There are several limitations in our study that should be acknowledged. First, this study was conducted in rabbits, which are quadruped animals that use their upper limbs for weightbearing. It is important to note that during the course of the experiment, no immobilization or protection of the repair was performed. Furthermore, the healing process and anatomy of the shoulder differ between humans and rabbits, which limits the direct clinical application of our findings. Second, the number of specimens used for histologic examination was small. As a result, quantitative measurements of the histologic findings with statistical analysis could not be executed, limiting the strength of our conclusions in this regard. Third, a comparison group with other types of grafts was not included in our study due to the primary focus on evaluating the biomechanical properties and healing potential of the intrasynovial flexor tendon autograft. Therefore, future investigations should be considered to evaluate whether the graft we tested exhibits superior biomechanical properties and healing potential compared to alternative graft options.
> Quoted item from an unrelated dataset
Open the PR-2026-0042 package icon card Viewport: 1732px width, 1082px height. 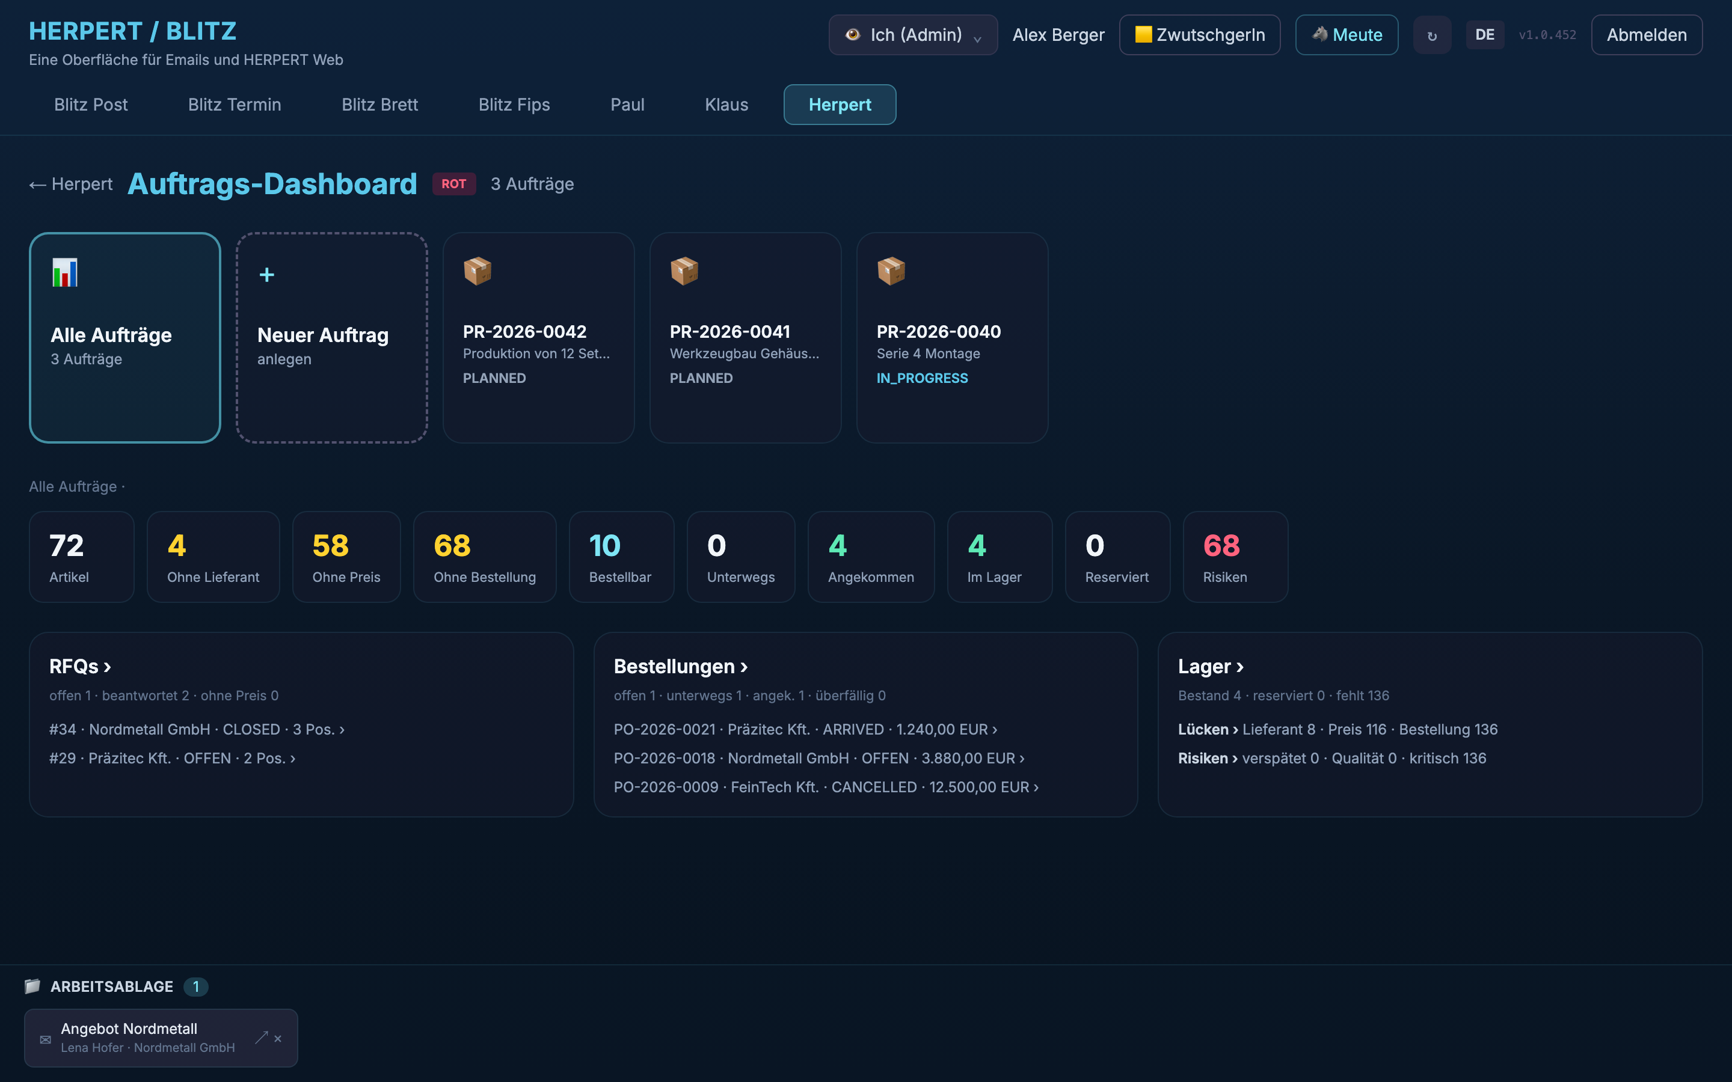pyautogui.click(x=538, y=338)
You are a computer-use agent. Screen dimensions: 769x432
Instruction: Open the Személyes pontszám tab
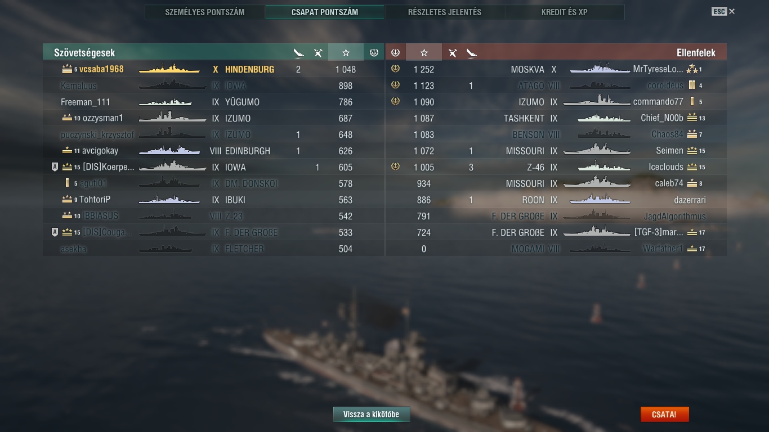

Fourth, after sacrificing the animals, we did not keep the SSC perimuscular tissue, and therefore, we did not evaluate extramuscular fat accumulation. Fifth, we did not histologically calculate intramuscular fat accumulation but rather used CT data to indirectly measure the fat content of SSC muscle, based on the previous studies of Trudel et al. [20, 40]. Finally, our study focused specifically on the treatment of large rotator cuff tears. Further studies examining the efficacy of this treatment in the context of massive rotator cuff tears may be necessary to assess its effectiveness in an even more challenging clinical scenario.

Conclusion

The intrasynovial flexor tendon autograft in the interposition reconstruction of chronic large RC tears resulted in increased mechanical properties, followed by no progression in fatty infiltration and enhanced tendon-bone healing. This animal study suggests that the intrasynovial flexor tendon autograft holds promise as an effective interposition graft for the reconstruction of chronic large RC tears, as it improves the biomechanical and biological properties of the repaired tendon. However, further investigation is required in preclinical large animals, which may represent a valuable avenue of research in the clinical setting for patients with RC tears.